▸ **Aim**:
Return, word for word, the part of the thread below about the Python UnicodeDecodeError that lies between "If the string object is <type 'str'>" and "not, I'm afraid.", inclusive.

Reputation: 8203
I'm trying to send a POST request to a web app. I'm using the mechanize module (itself a wrapper of urllib2). Anyway, when I try to send a POST request, I get UnicodeDecodeError: 'ascii' codec can't decode byte 0xc5 in position 0: ordinal not in range(128)
. I tried putting the unicode(string)
, the unicode(string, encoding="utf-8")
, unicode(string).encode()
etc, nothing worked - either returned the error above, or the TypeError: decoding Unicode is not supported
I looked at the other SO answers to similar questions, but none helped.
Thanks in advance!
EDIT: Example that produces an error:
prda = "šđćč" #valid UTF-8 characters
prda # typing in python shell
'\xc5\xa1\xc4\x91\xc4\x87\xc4\x8d'
print prda # in shell
šđćč
prda.encode("utf-8") #in shell
UnicodeDecodeError: 'ascii' codec can't decode byte 0xc5 in position 0: ordinal not in range(128)
unicode(prda)
UnicodeDecodeError: 'ascii' codec can't decode byte 0xc5 in position 0: ordinal not in range(128)
Upvotes: 7
Views: 6569
Reputation: 120638
In your example, you use a non-unicode string literal containing non-ascii characters, which results in prda
becoming a bytes string.
To achieve this, python uses sys.stdin.encoding
to automatically encode the string. In your case, this means the string is gets encoded as "utf-8".
To convert prda
to a unicode object, you need to decode it using the appropriate encoding:
>>> print prda.decode('utf-8')
šđćč
Note that, in a script or module, you cannot rely on python to automatically guess the encoding - you would need to explicitly delare the encoding at the top of the file, like this:
# -*- coding: utf-8 -*-
Whenever you encounter unicode errors in Python 2, it is very often because your code is mixing bytes strings with unicode strings. So you should always check what kind of string is causing the error, by using type(string)
.
If the string object is <type 'str'>
, but you need unicode, decode it using the appropriate encoding. If the string object is <type 'unicode'>
, but you need bytes, encode it using the appropriate encoding.
Upvotes: 1
Reputation: 1823
You don't need to wrap your chars in unicode
calls, because they're already encoded :) if anything, you need to DE-code it to get a unicode object:
>>> s = '\xc5\xa1\xc4\x91\xc4\x87\xc4\x8d' # your string
>>> s.decode('utf-8')
u'\u0161\u0111\u0107\u010d'
>>> type(s.decode('utf-8'))
<type 'unicode'>
I don't know mechanize
so I don't know exactly whether it handles it correctly or not, I'm afraid.
What I'd do with a regular urllib2
POST call, would be to use urlencode
:
>>> from urllib import urlencode
>>> postData = urlencode({'test': s }) # note I'm NOT decoding it
>>> postData
'test=%C5%A1%C4%91%C4%87%C4%8D'
>>> urllib2.urlopen(url, postData) # etc etc etc
Upvotes: 0
Reputation: 143224
I assume you're using Python 2.x.
Given a unicode object:
myUnicode = u'\u4f60\u597d'
encode it using utf-8:
mystr = myUnicode.encode('utf-8')
Note that you need to specify the encoding explicitly. By default it'll (usually) use ascii.
Upvotes: 9

▸ **Dataset extract**:

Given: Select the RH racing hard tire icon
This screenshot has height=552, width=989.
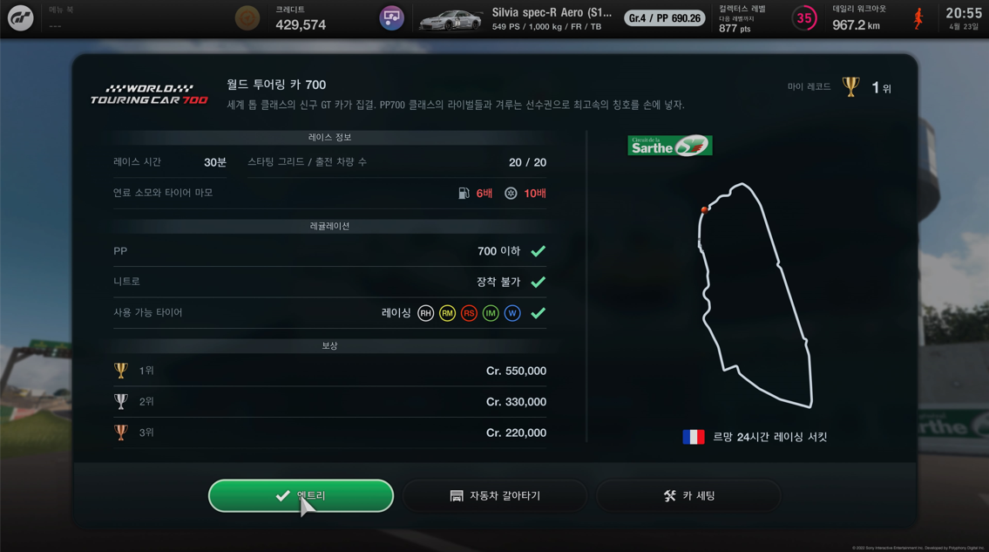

▸ **Response to this task**:
If the string object is <type 'str'>
, but you need unicode, decode it using the appropriate encoding. If the string object is <type 'unicode'>
, but you need bytes, encode it using the appropriate encoding.
Upvotes: 1
Reputation: 1823
You don't need to wrap your chars in unicode
calls, because they're already encoded :) if anything, you need to DE-code it to get a unicode object:
>>> s = '\xc5\xa1\xc4\x91\xc4\x87\xc4\x8d' # your string
>>> s.decode('utf-8')
u'\u0161\u0111\u0107\u010d'
>>> type(s.decode('utf-8'))
<type 'unicode'>
I don't know mechanize
so I don't know exactly whether it handles it correctly or not, I'm afraid.